Rainfall up to half a foot will struggle to soak into the saturated soil. Even higher rainfall amounts are possible near the coast.

"Flooding will certainly be a concern after much of this same region got inundated with several inches of rain to end the workweek," AccuWeather Senior Meteorologist Dan Pydynowski stated.

Motorists should prepare for slow travel and possible road closures. Never attempt to drive through a flooded roadway as the water may be higher than it appears and the roadway underneath could be compromised.

In addition to the hazards from rain and wind, a few waterspouts could be spawned over the rough seas. Some may move onshore and cause additional damage to some communities.

Gusty winds, but not as much rain, will reach portions of Idaho, Montana, Nevada, Utah and Wyoming. The winds could fan some of the wildfires that are raging across the region.

According to a local ABC affiliate, wind-driven wildfires destroyed 22 homes near Carson City, Nevada, and forced hundreds to evacuate at Lake Tahoe on Friday.

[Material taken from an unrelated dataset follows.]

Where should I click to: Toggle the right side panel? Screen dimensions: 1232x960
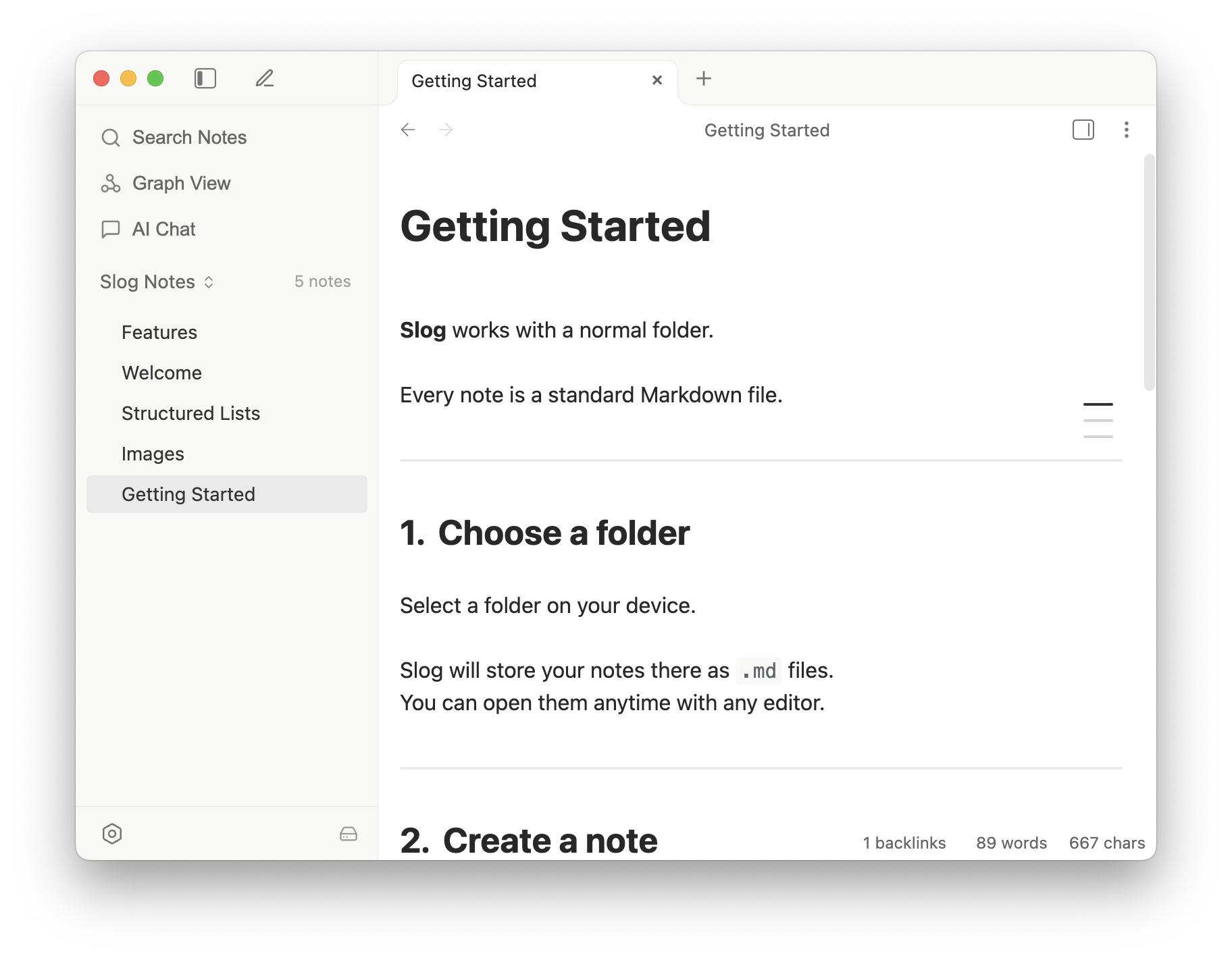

Beyond this weekend, one or two more storms are expected to impact the region from Monday through Tuesday.

While these storms will overall be weaker, any additional unsettled weather could cause new flooding problems and hinder clean-up efforts.

"Cumulative rainfall through Tuesday of next week will top 12 inches in some coastal areas with the potential for 18 inches in a few locations from northwestern California to the Olympic Peninsula of Washington," Sosnowski said.

Beyond Tuesday, the storm track is expected to shift farther north. This means that most of the rain and wind will impact British Columbia and Washington, while bypassing Oregon and northern California.